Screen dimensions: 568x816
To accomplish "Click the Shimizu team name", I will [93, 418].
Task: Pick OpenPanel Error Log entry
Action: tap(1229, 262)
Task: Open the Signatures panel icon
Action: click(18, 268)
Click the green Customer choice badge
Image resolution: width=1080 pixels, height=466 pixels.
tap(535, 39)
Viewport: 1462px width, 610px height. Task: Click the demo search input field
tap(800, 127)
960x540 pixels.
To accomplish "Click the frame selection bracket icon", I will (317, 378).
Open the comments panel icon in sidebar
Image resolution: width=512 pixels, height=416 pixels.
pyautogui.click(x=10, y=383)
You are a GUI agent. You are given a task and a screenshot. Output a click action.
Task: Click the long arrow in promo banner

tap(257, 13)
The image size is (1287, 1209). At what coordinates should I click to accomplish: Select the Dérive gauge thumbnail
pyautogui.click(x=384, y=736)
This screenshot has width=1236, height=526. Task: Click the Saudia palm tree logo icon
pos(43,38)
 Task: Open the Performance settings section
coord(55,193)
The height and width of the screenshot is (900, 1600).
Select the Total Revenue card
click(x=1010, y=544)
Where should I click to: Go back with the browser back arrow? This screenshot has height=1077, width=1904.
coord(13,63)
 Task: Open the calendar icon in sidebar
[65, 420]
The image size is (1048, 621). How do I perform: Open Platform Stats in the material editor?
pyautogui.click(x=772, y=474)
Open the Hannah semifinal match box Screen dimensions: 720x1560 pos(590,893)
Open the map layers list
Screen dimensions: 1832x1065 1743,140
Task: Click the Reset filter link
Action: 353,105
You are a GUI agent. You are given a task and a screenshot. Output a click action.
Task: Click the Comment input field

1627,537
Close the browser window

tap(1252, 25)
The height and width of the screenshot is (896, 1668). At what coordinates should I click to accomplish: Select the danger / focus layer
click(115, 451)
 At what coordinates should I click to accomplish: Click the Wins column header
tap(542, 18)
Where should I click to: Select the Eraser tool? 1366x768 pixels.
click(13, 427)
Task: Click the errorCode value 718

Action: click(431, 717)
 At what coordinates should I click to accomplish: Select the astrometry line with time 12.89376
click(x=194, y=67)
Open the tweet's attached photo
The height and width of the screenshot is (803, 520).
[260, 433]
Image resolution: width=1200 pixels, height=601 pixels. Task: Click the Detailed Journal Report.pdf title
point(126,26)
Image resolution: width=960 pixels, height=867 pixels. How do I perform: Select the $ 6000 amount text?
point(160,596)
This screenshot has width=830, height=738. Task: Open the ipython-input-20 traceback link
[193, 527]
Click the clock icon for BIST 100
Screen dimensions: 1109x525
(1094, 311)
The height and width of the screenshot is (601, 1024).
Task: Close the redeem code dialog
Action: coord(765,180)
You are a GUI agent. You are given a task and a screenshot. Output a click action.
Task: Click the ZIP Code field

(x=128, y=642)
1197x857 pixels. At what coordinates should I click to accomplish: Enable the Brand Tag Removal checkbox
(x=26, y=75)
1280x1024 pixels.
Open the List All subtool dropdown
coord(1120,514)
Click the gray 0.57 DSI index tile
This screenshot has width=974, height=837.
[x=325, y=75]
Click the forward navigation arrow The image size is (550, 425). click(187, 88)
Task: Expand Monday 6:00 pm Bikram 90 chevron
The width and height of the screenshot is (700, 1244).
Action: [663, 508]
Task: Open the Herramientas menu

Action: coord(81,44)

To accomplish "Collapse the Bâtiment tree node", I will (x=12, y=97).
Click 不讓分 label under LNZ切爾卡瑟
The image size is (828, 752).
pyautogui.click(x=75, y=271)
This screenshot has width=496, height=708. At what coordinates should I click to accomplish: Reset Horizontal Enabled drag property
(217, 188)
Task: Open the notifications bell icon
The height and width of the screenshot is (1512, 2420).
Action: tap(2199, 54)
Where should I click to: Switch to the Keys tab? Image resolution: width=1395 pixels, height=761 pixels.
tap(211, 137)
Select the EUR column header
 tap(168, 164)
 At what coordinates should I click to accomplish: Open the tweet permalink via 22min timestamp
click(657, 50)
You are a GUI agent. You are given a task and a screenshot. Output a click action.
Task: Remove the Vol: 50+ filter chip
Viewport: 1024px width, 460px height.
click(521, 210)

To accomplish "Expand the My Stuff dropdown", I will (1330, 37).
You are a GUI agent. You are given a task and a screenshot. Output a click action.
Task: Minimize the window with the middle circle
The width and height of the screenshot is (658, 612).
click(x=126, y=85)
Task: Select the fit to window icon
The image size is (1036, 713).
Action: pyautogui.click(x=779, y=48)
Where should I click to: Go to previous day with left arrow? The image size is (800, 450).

• • • • •

## Task goal
The full listing must be copied exactly, every line included.

## Output of the task
Screen dimensions: 568x816
To accomplish "Click the Shimizu team name", I will [93, 418].
Task: Pick OpenPanel Error Log entry
Action: tap(1229, 262)
Task: Open the Signatures panel icon
Action: click(18, 268)
Click the green Customer choice badge
Image resolution: width=1080 pixels, height=466 pixels.
tap(535, 39)
Viewport: 1462px width, 610px height. Task: Click the demo search input field
tap(800, 127)
960x540 pixels.
To accomplish "Click the frame selection bracket icon", I will (317, 378).
Open the comments panel icon in sidebar
Image resolution: width=512 pixels, height=416 pixels.
pyautogui.click(x=10, y=383)
You are a GUI agent. You are given a task and a screenshot. Output a click action.
Task: Click the long arrow in promo banner

tap(257, 13)
The image size is (1287, 1209). At what coordinates should I click to accomplish: Select the Dérive gauge thumbnail
pyautogui.click(x=384, y=736)
This screenshot has width=1236, height=526. Task: Click the Saudia palm tree logo icon
pos(43,38)
 Task: Open the Performance settings section
coord(55,193)
The height and width of the screenshot is (900, 1600).
Select the Total Revenue card
click(x=1010, y=544)
Where should I click to: Go back with the browser back arrow? This screenshot has height=1077, width=1904.
coord(13,63)
 Task: Open the calendar icon in sidebar
[65, 420]
The image size is (1048, 621). How do I perform: Open Platform Stats in the material editor?
pyautogui.click(x=772, y=474)
Open the Hannah semifinal match box Screen dimensions: 720x1560 pos(590,893)
Open the map layers list
Screen dimensions: 1832x1065 1743,140
Task: Click the Reset filter link
Action: 353,105
You are a GUI agent. You are given a task and a screenshot. Output a click action.
Task: Click the Comment input field

1627,537
Close the browser window

tap(1252, 25)
The height and width of the screenshot is (896, 1668). At what coordinates should I click to accomplish: Select the danger / focus layer
click(115, 451)
 At what coordinates should I click to accomplish: Click the Wins column header
tap(542, 18)
Where should I click to: Select the Eraser tool? 1366x768 pixels.
click(13, 427)
Task: Click the errorCode value 718

Action: click(431, 717)
 At what coordinates should I click to accomplish: Select the astrometry line with time 12.89376
click(x=194, y=67)
Open the tweet's attached photo
The height and width of the screenshot is (803, 520).
[260, 433]
Image resolution: width=1200 pixels, height=601 pixels. Task: Click the Detailed Journal Report.pdf title
point(126,26)
Image resolution: width=960 pixels, height=867 pixels. How do I perform: Select the $ 6000 amount text?
point(160,596)
This screenshot has width=830, height=738. Task: Open the ipython-input-20 traceback link
[193, 527]
Click the clock icon for BIST 100
Screen dimensions: 1109x525
(1094, 311)
The height and width of the screenshot is (601, 1024).
Task: Close the redeem code dialog
Action: coord(765,180)
You are a GUI agent. You are given a task and a screenshot. Output a click action.
Task: Click the ZIP Code field

(x=128, y=642)
1197x857 pixels. At what coordinates should I click to accomplish: Enable the Brand Tag Removal checkbox
(x=26, y=75)
1280x1024 pixels.
Open the List All subtool dropdown
coord(1120,514)
Click the gray 0.57 DSI index tile
This screenshot has width=974, height=837.
[x=325, y=75]
Click the forward navigation arrow The image size is (550, 425). click(187, 88)
Task: Expand Monday 6:00 pm Bikram 90 chevron
The width and height of the screenshot is (700, 1244).
Action: [663, 508]
Task: Open the Herramientas menu

Action: coord(81,44)

To accomplish "Collapse the Bâtiment tree node", I will (x=12, y=97).
Click 不讓分 label under LNZ切爾卡瑟
The image size is (828, 752).
pyautogui.click(x=75, y=271)
This screenshot has width=496, height=708. At what coordinates should I click to accomplish: Reset Horizontal Enabled drag property
(217, 188)
Task: Open the notifications bell icon
The height and width of the screenshot is (1512, 2420).
Action: tap(2199, 54)
Where should I click to: Switch to the Keys tab? Image resolution: width=1395 pixels, height=761 pixels.
tap(211, 137)
Select the EUR column header
 tap(168, 164)
 At what coordinates should I click to accomplish: Open the tweet permalink via 22min timestamp
click(657, 50)
You are a GUI agent. You are given a task and a screenshot. Output a click action.
Task: Remove the Vol: 50+ filter chip
Viewport: 1024px width, 460px height.
click(521, 210)

To accomplish "Expand the My Stuff dropdown", I will (1330, 37).
You are a GUI agent. You are given a task and a screenshot. Output a click action.
Task: Minimize the window with the middle circle
The width and height of the screenshot is (658, 612).
click(x=126, y=85)
Task: Select the fit to window icon
The image size is (1036, 713).
Action: pyautogui.click(x=779, y=48)
Where should I click to: Go to previous day with left arrow? The image size is (800, 450).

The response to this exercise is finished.